Data Block Start

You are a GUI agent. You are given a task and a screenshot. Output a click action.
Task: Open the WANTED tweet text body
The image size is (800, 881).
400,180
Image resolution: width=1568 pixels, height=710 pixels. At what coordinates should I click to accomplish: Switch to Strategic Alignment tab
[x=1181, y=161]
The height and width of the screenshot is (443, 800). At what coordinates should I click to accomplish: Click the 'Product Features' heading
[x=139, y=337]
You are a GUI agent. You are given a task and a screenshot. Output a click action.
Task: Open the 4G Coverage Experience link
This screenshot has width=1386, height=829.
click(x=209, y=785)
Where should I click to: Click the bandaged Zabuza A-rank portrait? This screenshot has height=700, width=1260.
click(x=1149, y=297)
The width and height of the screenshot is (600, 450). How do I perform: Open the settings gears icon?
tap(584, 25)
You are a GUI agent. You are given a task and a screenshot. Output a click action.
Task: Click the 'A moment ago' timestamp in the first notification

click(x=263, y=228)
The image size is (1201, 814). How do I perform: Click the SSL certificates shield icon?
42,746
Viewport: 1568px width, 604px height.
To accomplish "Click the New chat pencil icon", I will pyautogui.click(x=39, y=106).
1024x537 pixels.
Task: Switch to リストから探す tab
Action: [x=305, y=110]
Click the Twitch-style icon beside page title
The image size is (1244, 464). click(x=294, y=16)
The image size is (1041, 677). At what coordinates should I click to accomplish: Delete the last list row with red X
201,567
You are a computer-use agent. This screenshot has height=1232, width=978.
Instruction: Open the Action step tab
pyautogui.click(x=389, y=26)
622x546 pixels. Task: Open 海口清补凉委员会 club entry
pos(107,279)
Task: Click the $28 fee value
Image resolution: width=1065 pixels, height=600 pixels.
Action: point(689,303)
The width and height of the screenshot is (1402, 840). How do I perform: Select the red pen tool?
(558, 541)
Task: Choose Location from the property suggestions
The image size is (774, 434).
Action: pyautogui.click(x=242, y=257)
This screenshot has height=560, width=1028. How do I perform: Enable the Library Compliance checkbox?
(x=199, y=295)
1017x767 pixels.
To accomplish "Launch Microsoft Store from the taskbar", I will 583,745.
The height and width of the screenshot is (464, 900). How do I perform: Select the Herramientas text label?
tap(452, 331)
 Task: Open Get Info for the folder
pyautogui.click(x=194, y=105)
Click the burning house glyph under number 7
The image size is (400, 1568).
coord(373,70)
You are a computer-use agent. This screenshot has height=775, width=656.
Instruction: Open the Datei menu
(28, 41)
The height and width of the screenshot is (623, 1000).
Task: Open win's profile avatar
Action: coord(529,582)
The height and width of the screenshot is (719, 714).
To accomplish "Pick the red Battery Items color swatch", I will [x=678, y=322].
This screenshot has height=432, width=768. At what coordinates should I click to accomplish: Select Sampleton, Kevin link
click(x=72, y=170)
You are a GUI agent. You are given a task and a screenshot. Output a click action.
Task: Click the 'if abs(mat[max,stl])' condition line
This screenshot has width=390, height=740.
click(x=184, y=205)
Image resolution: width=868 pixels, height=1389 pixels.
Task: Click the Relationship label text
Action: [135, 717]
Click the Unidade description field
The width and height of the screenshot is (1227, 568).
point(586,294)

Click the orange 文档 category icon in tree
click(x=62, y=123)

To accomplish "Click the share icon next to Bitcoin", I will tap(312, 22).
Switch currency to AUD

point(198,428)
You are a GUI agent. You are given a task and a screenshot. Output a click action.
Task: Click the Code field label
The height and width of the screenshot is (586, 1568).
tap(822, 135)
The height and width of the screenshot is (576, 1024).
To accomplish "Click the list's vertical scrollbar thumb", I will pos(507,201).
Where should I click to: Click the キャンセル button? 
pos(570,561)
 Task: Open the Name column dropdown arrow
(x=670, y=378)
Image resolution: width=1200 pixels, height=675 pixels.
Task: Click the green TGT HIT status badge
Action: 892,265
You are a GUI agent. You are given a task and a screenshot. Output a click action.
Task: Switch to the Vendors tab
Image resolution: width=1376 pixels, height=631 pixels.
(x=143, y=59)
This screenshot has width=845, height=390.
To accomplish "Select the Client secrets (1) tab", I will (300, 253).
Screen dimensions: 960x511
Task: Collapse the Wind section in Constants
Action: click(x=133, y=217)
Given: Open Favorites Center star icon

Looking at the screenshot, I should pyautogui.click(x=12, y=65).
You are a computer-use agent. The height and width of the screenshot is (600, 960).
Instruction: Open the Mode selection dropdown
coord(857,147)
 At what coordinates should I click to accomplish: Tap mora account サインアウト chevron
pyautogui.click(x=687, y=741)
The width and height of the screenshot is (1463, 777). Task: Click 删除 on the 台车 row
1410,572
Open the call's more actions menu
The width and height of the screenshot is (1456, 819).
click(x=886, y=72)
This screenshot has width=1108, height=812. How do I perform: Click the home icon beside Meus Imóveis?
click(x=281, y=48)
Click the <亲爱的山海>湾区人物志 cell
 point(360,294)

Data Block End

Task directions: For this exercise, gather every line of the data that contains the word "field".

Response to the exercise:
Click the Unidade description field
Task: Click the Code field label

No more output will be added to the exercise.